Wow. I am amazed at the level of support on these threads. I just confirmed that my Daisy (a 10 year old boston terrier who I got in Oct 2010 from a rescue) has Cushing's disease. I started her treatment on Saturday. She is taking 5 mg of Trilostane (2x per day- 7AM and 7PM). She had the signs of increased urination and thirst and I took her to the vet in July 2011, but after bloodwork and tests, I was told that she prob had a low-grade uti or that she may have difficulty holding her pee as she was spayed right before she came to me. Needless to say, i switched vets and now I am working with an IMV who specializes in endocrinology.

My biggest concern at the moment is daisy's calcinosis cutis. It developed rather rapidly (within 2 weeks) and although she just started treatment, it is getting worse and spreading. I am washing her with specific shampoo and I am giving her antibiotics (simplecef), but it is spreading a bit (although the original location appears to getting a tad bit better). Any recommendations on how to manage her skin condition? I keep it aired when I am with her, but I put a clean towel around her neck when I go to work because I came home and she scratched her scabs and was full of blood. I want to do everything to avoid an infection or it worsening so any advisement is greatly appreciated.

Please let me know if you would like any additional info on my part. I have copies of her most recent tests (except the ACTH Stim that was done on Monday... this test confirmed cushing's disease). Also, our ultrasound suggests that it is Pituitary dependent Cushing's.

Thank you so much for the support of this site. I am so thankful to find all of you. I keep going back to my vet and inquiring more.

Have a nice day,
Claudia & Daisy

Moderator's Note: I have moved your post so that you may have your own thread for Daisy and others may respond to you queries. Sabre's Mum

jmac
04-15-2012, 11:36 PM
Hi Claudia & Daisy,

Welcome to the forum. I believe someone will come along and create your own thread so we can find you and Daisy easily.

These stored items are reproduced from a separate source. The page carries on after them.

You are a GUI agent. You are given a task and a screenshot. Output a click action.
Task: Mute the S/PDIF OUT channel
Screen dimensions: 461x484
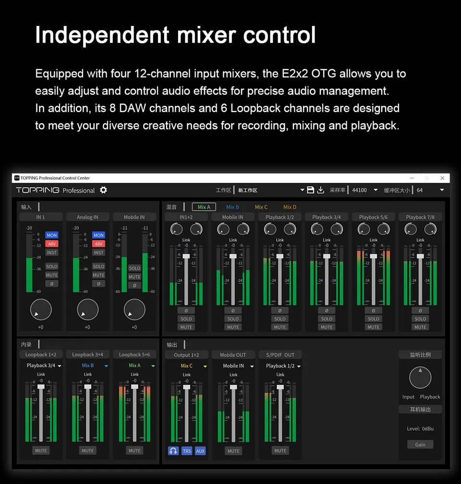tap(280, 450)
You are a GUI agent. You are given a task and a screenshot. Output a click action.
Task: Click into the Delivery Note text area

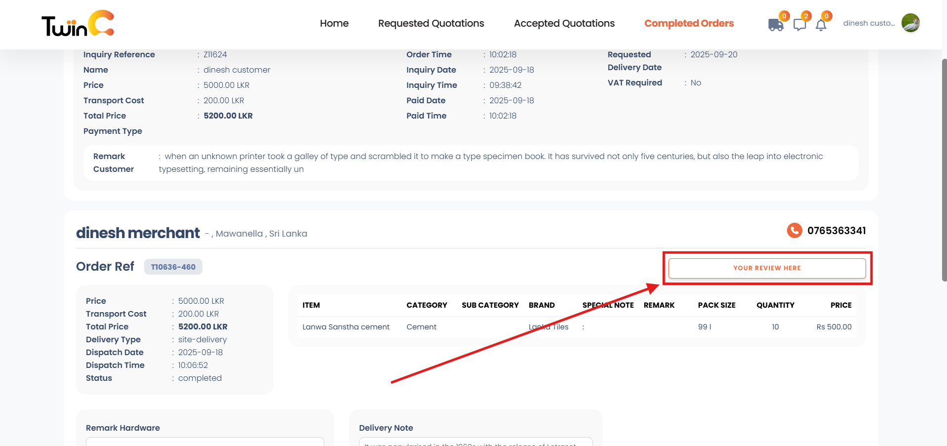pyautogui.click(x=475, y=442)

I am sorry to hear that Daisy is struggling, but I am certain that the wonderful people here will be able to help you out. You are correct that you have found a wonderful and informative site with fabulous, caring people. We usually ask you to start out by posting as much information as possible. You told us some of the symptoms Daisy was having, but can you also post the tests she had done with the abnormal results? That will help people advise you the best they can.

Now that you have found us, you and Daisy will not be alone. We'll be here to help you out on your Cushing's journey.

Julie & Hannah

Sabre's Mum
04-16-2012, 12:52 AM
Welcome Claudia and Daisy,

As you can see I have moved your first post over to your own thread.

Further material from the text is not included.